→ **EXTRACTED MATERIAL**:
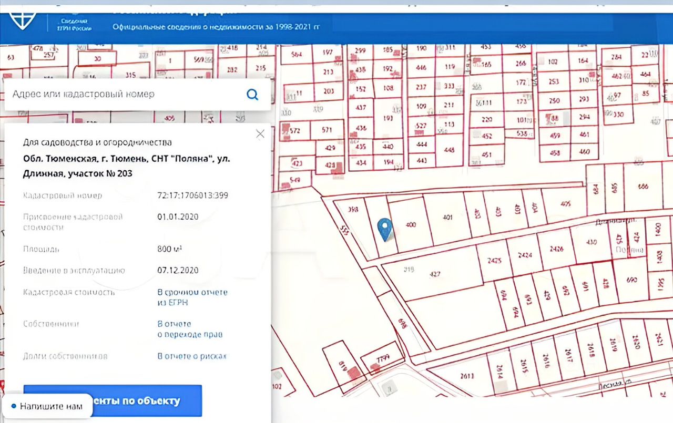Focus the address or cadastral number field

126,95
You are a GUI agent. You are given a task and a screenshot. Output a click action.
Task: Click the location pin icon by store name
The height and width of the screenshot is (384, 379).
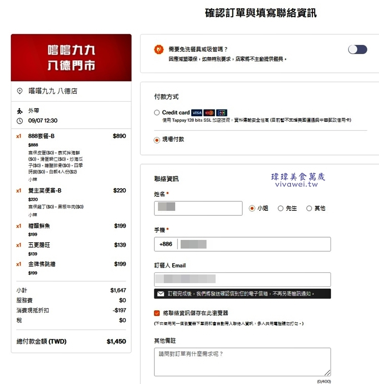pos(20,91)
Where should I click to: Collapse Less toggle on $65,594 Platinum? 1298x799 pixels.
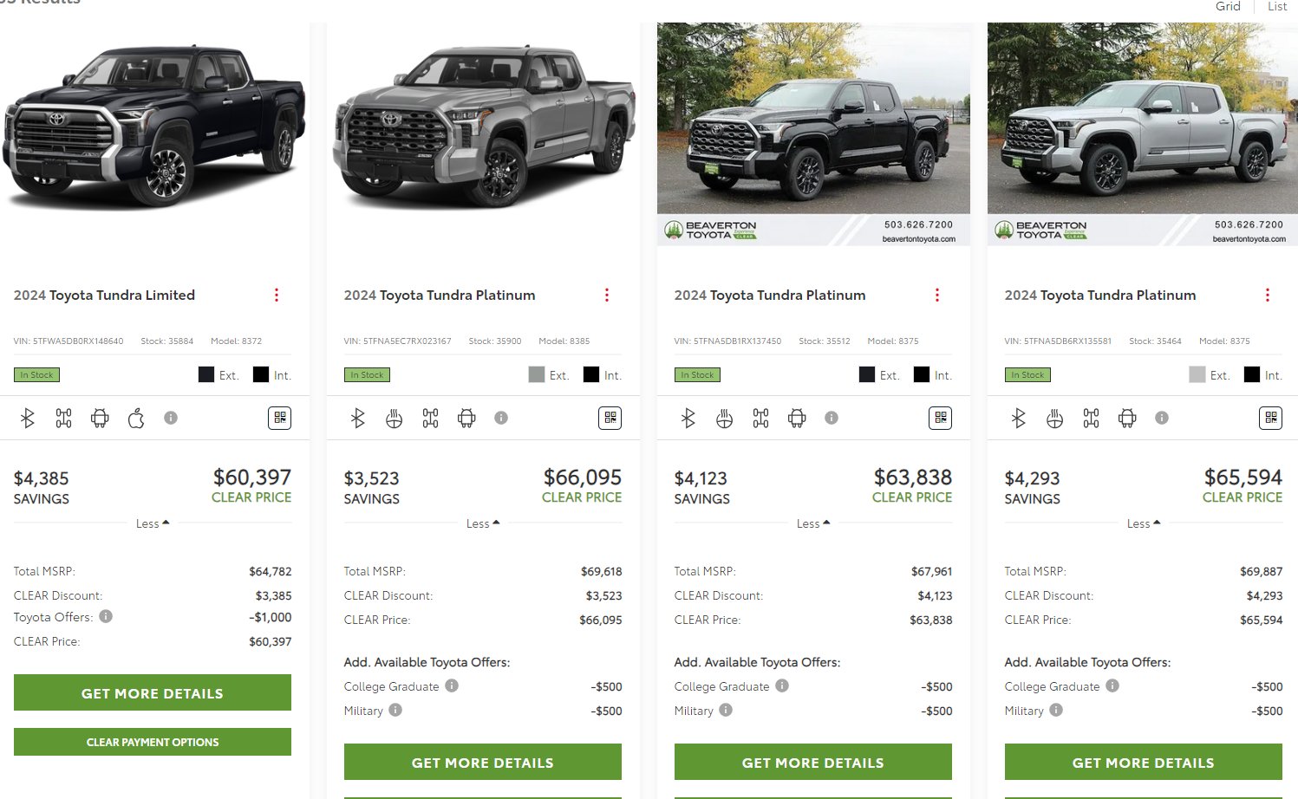tap(1144, 523)
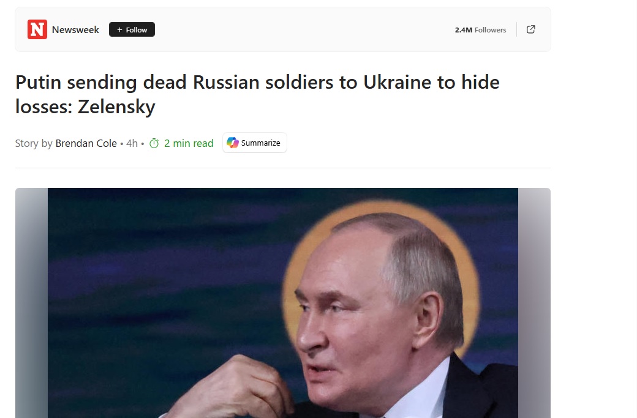Open author Brendan Cole's profile link
Screen dimensions: 637x418
click(86, 143)
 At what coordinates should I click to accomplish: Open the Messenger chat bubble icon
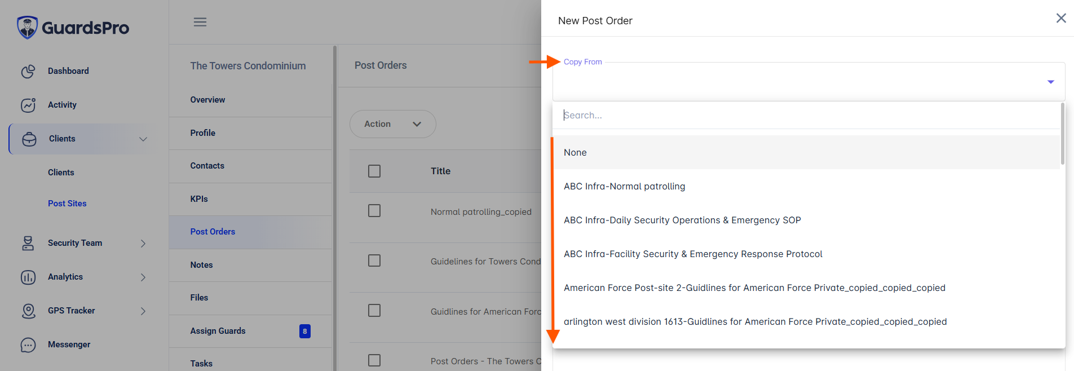(x=28, y=345)
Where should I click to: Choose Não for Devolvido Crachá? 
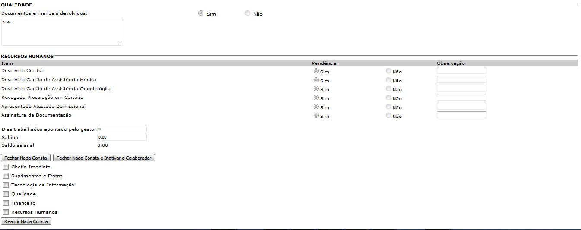pos(388,71)
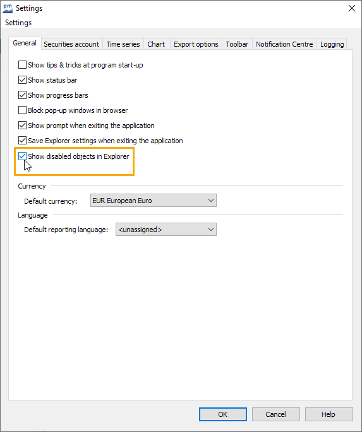Click the pm application icon in title bar

click(x=8, y=8)
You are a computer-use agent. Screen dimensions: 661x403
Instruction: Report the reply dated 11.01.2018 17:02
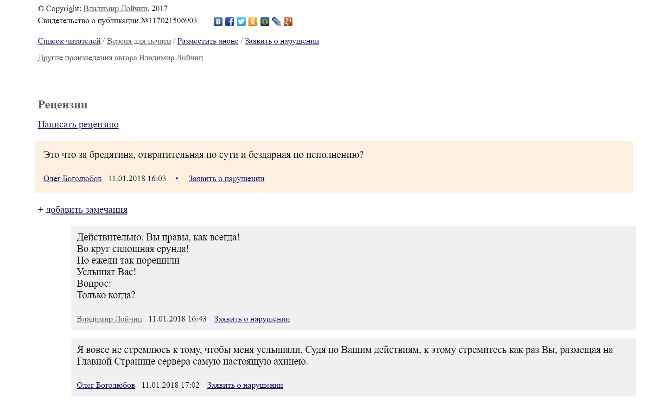245,385
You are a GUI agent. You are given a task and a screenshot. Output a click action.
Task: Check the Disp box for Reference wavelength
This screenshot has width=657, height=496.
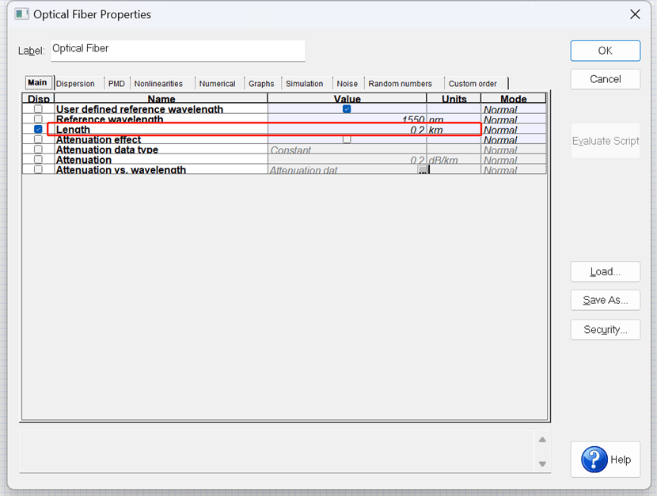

→ **PROBLEM DETAILS**:
Each line from the one that contains "Where should I click to: Choose" to the end of the listing must be quoted exactly; no other line and no picture belongs in the copy.

→ **ANSWER FOR THE TASK**:
Where should I click to: Choose Não for Devolvido Crachá? 
pos(388,71)
Click the pm application icon in title bar

click(x=8, y=8)
You are a computer-use agent. Screen dimensions: 661x403
Instruction: Report the reply dated 11.01.2018 17:02
245,385
You are a GUI agent. You are given a task and a screenshot. Output a click action.
Task: Check the Disp box for Reference wavelength
This screenshot has width=657, height=496.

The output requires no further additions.